The experimental results comprehensively demonstrate the superiority of the proposed algorithm in both simulated and physical environments. The simulation results in complicated ROS-based scenarios demonstrate that the proposed algorithm achieves a 100% planning success rate. Compared to the standard Informed-RRT* algorithm, its average computational time and joint-space path length are reduced by approximately 60.1% and 15.6%, respectively. Concurrently, kinematic analysis via Fourier curve fitting () confirms that the angular velocity and acceleration of each joint remain smooth and continuous, successfully eliminating high-frequency chattering. Crucially, these theoretical advantages successfully translated to real-world engineering applications.

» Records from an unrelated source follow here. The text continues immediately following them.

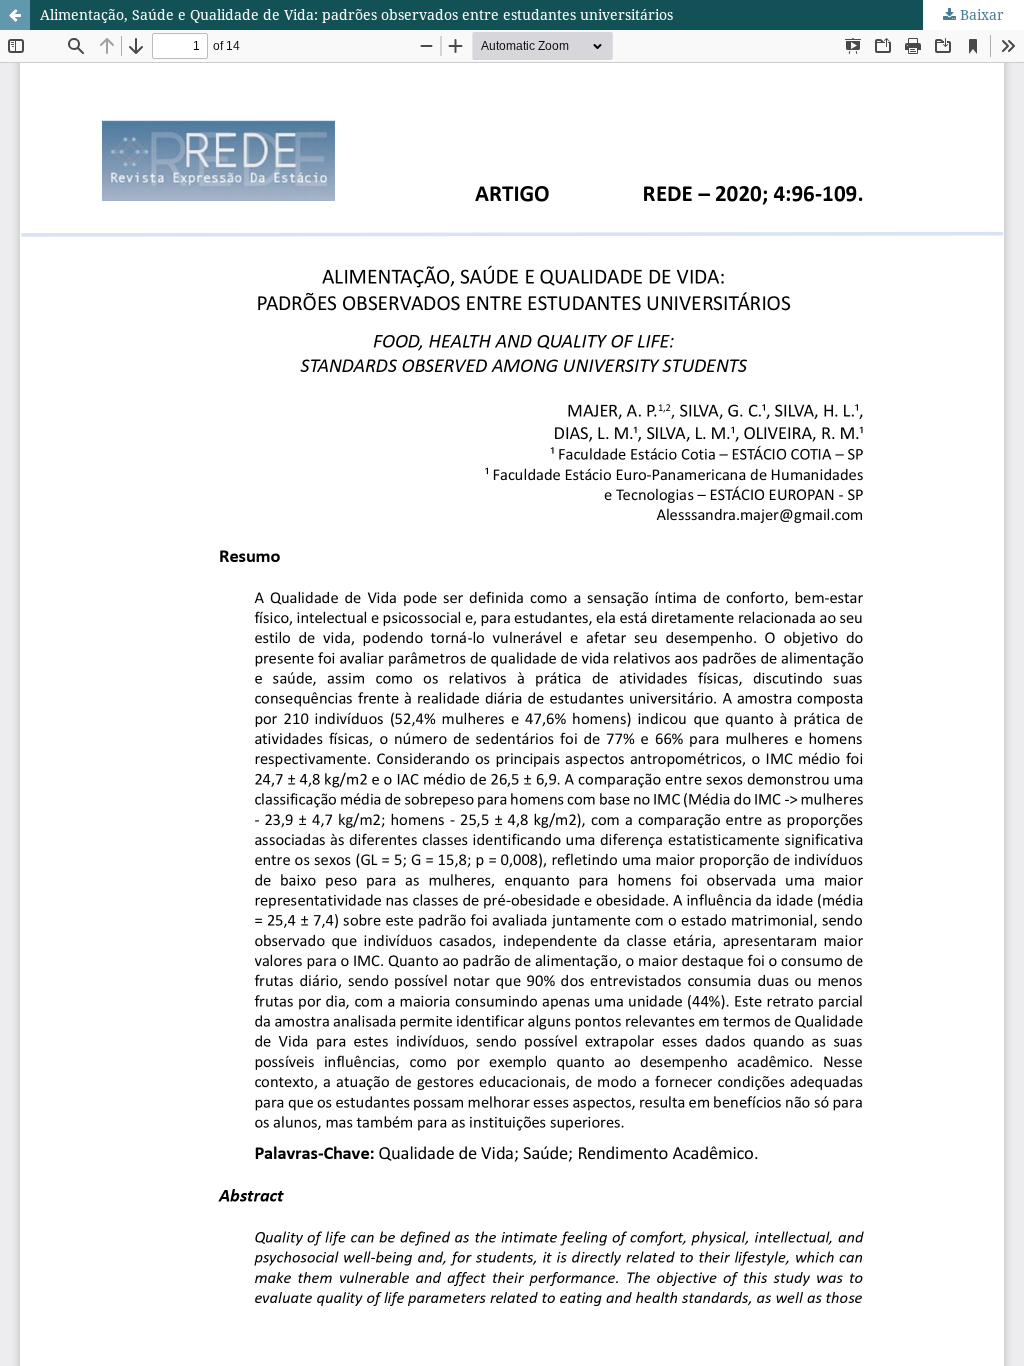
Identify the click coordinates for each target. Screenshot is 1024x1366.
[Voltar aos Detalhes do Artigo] (15, 15)
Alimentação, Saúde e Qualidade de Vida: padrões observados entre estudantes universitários (356, 14)
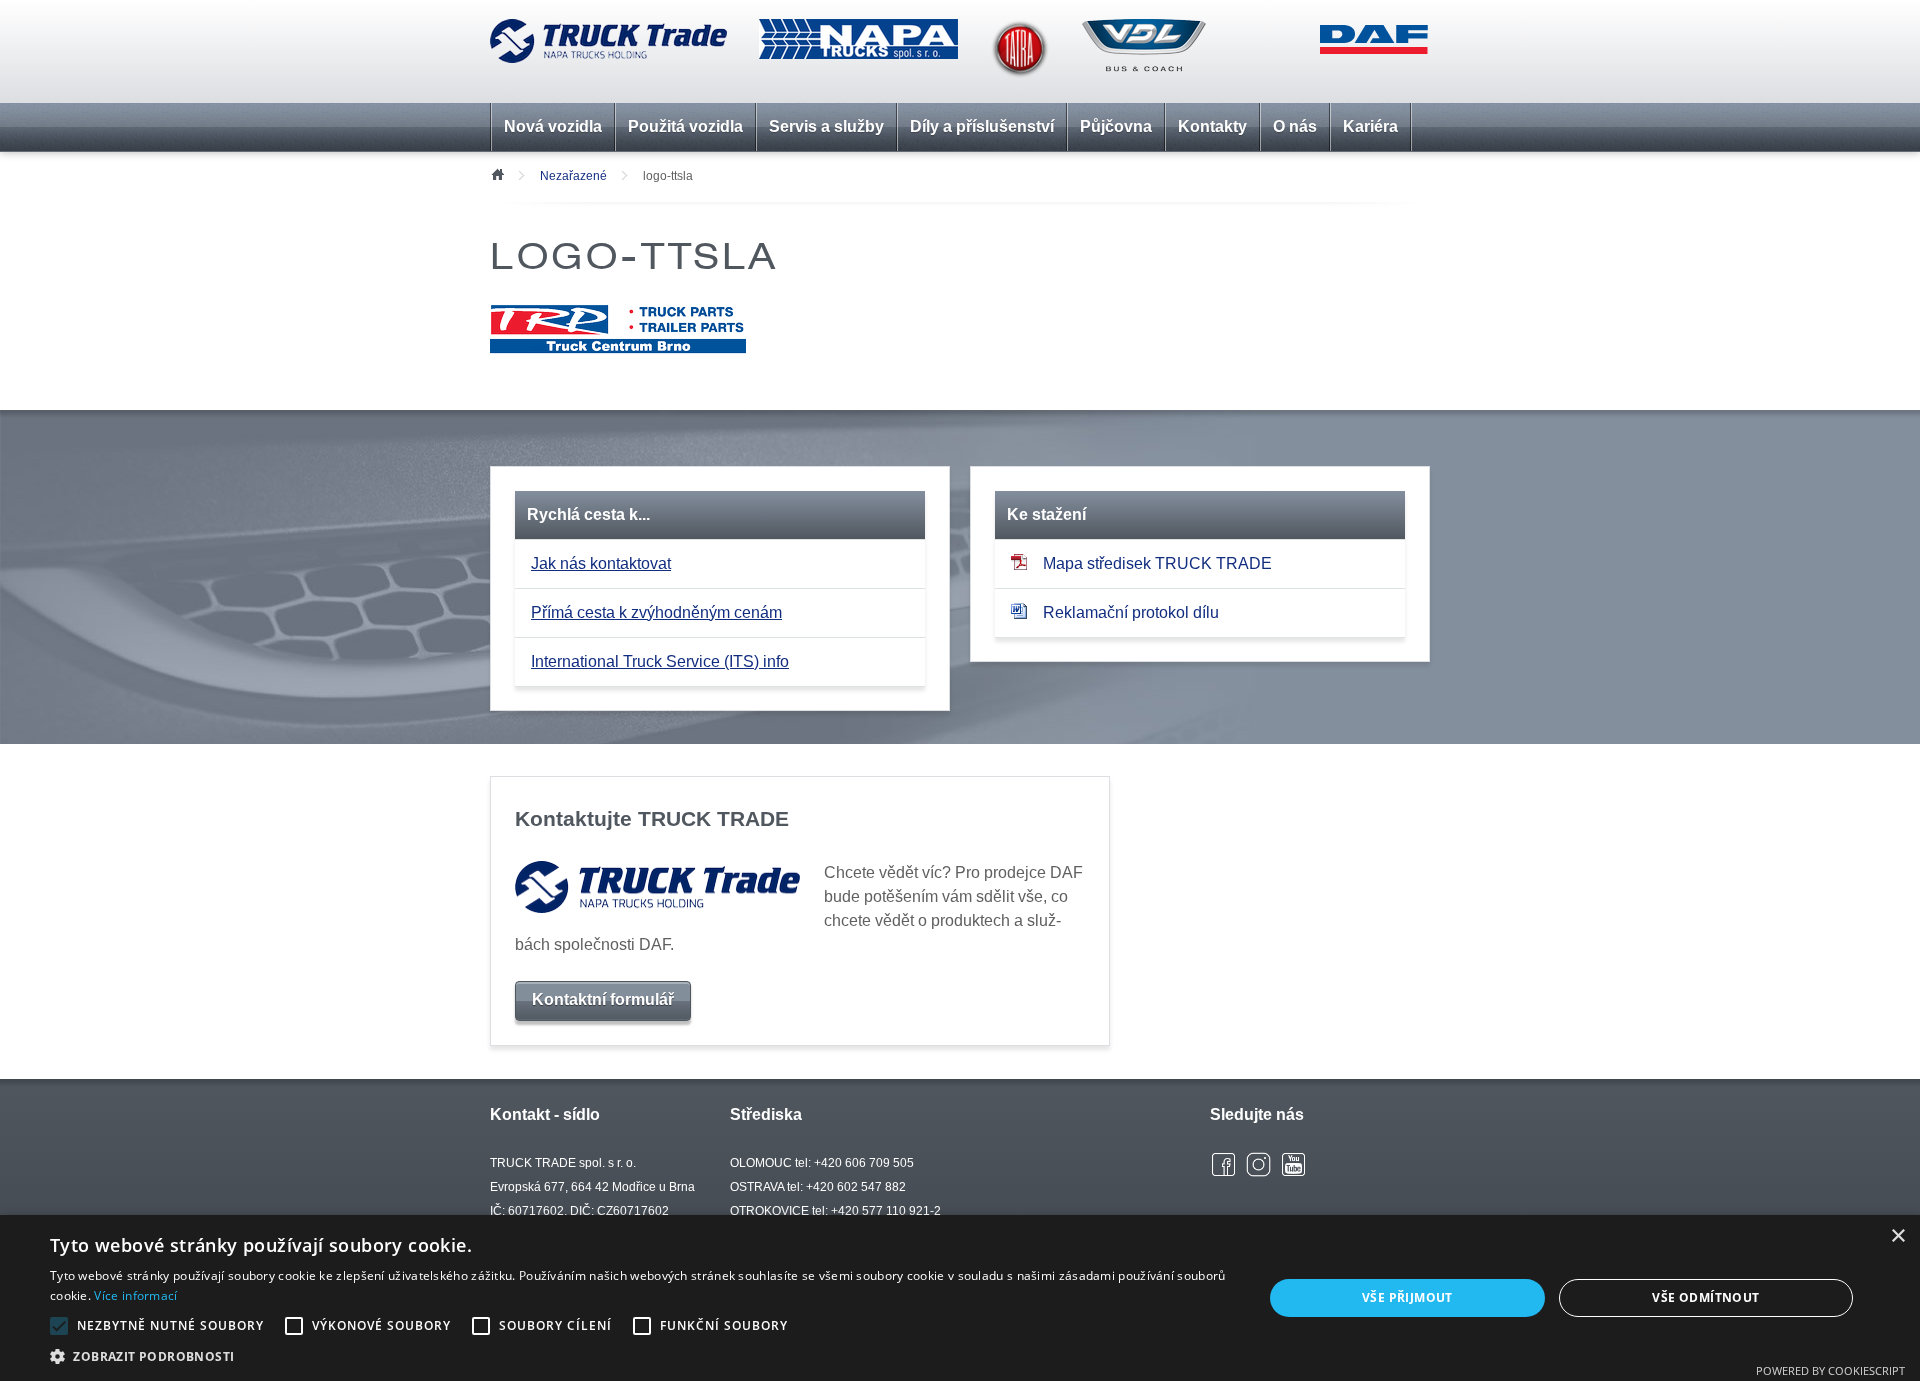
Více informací (135, 1295)
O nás (1295, 126)
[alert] (960, 1298)
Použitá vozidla (685, 126)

Physical verification experiments revealed that in the dense-obstacle scenarios, the TAD-IRRT* algorithm reduces the average execution time by 41% and increases the path execution success rate by 36.7% compared to the standard Informed-RRT*. This demonstrates that the TAD-IRRT* algorithm not only enhances spatial search efficiency but also ensures trajectory smoothness at the physical control level, thereby greatly improving operational reliability and safety in complicated orchards.
Despite this excellent performance, certain limitations remain regarding the transition to real-world agricultural applications. The current collision detection approach utilizes a rigid geometric bounding volume method (sphere and capsule models), which may overestimate or underestimate collision risks when encountering highly irregular physical boundaries. Future research will focus on exploring flexible collision detection mechanisms integrated with real-time 3D visual perception to adapt to highly irregular branch and leaf boundaries. Furthermore, regarding the physical deployment, this study currently assumes a decoupled ‘stop-and-pick’ operational paradigm. Specifically, the mobile base is responsible for macroscopic navigation between tree rows and remains strictly stationary during the harvesting execution. Consequently, the proposed TAD-IRRT* algorithm focuses exclusively on the high-dimensional, fine-grained obstacle avoidance of the 6-DOF manipulator within the canopy, excluding the motion planning of the mobile base. Although this static-base assumption ensures operational stability and effectively reduces the planning dimensionality, integrating the mobile base and the manipulator into a coupled whole-body motion planning framework remains a promising direction for future research to further enhance continuous harvesting efficiency.